----- RECORDS

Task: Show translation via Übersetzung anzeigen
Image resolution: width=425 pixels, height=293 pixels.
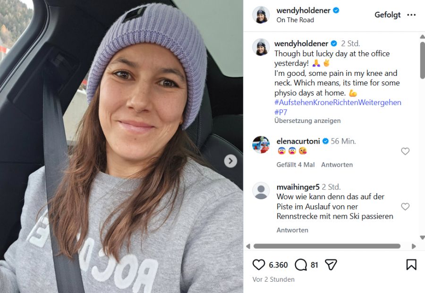Action: click(307, 121)
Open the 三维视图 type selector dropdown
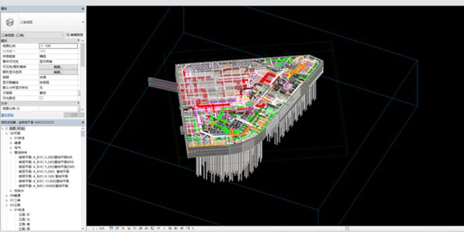464x232 pixels. (x=83, y=21)
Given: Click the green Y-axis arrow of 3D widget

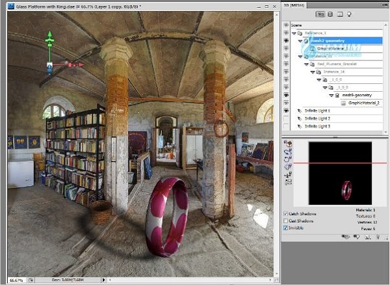Looking at the screenshot, I should (49, 40).
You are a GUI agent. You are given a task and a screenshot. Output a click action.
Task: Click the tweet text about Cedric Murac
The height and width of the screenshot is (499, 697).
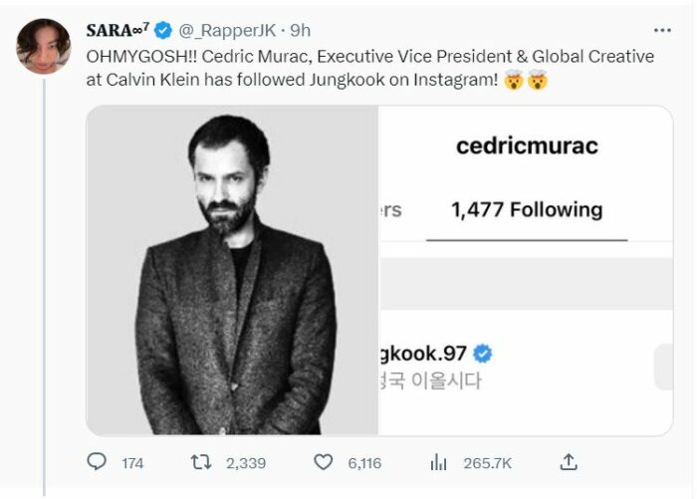pos(370,68)
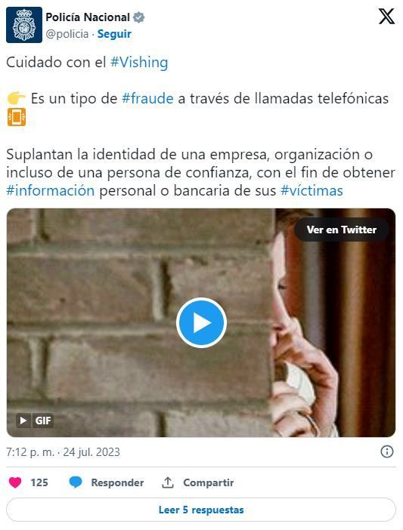Screen dimensions: 403x530
Task: Open the tweet info circle icon
Action: point(387,451)
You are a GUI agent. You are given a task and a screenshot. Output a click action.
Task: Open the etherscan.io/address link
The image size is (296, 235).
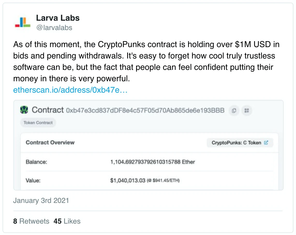pos(70,90)

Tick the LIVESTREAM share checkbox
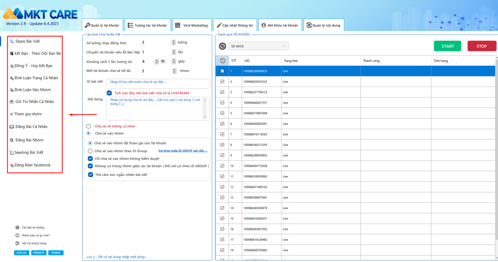click(109, 93)
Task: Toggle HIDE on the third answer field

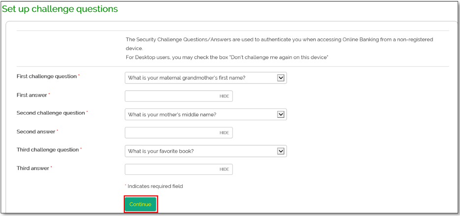Action: [x=224, y=169]
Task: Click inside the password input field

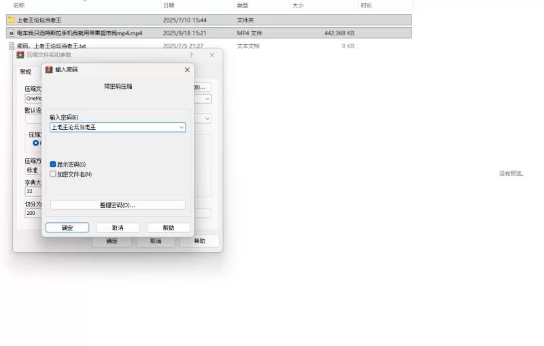Action: 114,127
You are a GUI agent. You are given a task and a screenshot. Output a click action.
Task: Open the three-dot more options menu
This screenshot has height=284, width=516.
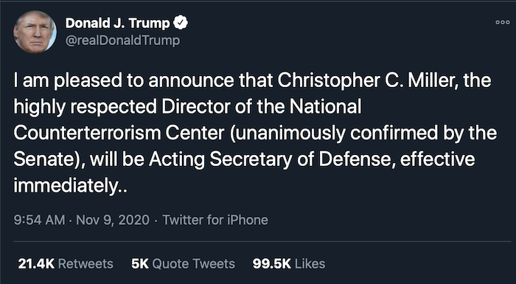click(x=503, y=22)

----------

▸ REQUIRED WORK
From the first line to the last, repeat the listing exactly and skip its images.

▸ EXERCISE ANSWER
Task: Show translation via Übersetzung anzeigen
Image resolution: width=425 pixels, height=293 pixels.
Action: click(307, 121)
Open the 三维视图 type selector dropdown
464x232 pixels. (x=83, y=21)
Given: Click the green Y-axis arrow of 3D widget

Looking at the screenshot, I should (49, 40).
You are a GUI agent. You are given a task and a screenshot. Output a click action.
Task: Click the tweet text about Cedric Murac
The height and width of the screenshot is (499, 697).
pos(370,68)
Screen dimensions: 403x530
Task: Open the tweet info circle icon
Action: point(387,451)
You are a GUI agent. You are given a task and a screenshot. Output a click action.
Task: Open the etherscan.io/address link
The image size is (296, 235).
pos(70,90)

Tick the LIVESTREAM share checkbox
click(109, 93)
Task: Toggle HIDE on the third answer field

Action: [x=224, y=169]
Task: Click inside the password input field

Action: 114,127
You are a GUI agent. You are given a task and a screenshot. Output a click action.
Task: Open the three-dot more options menu
This screenshot has height=284, width=516.
click(x=503, y=22)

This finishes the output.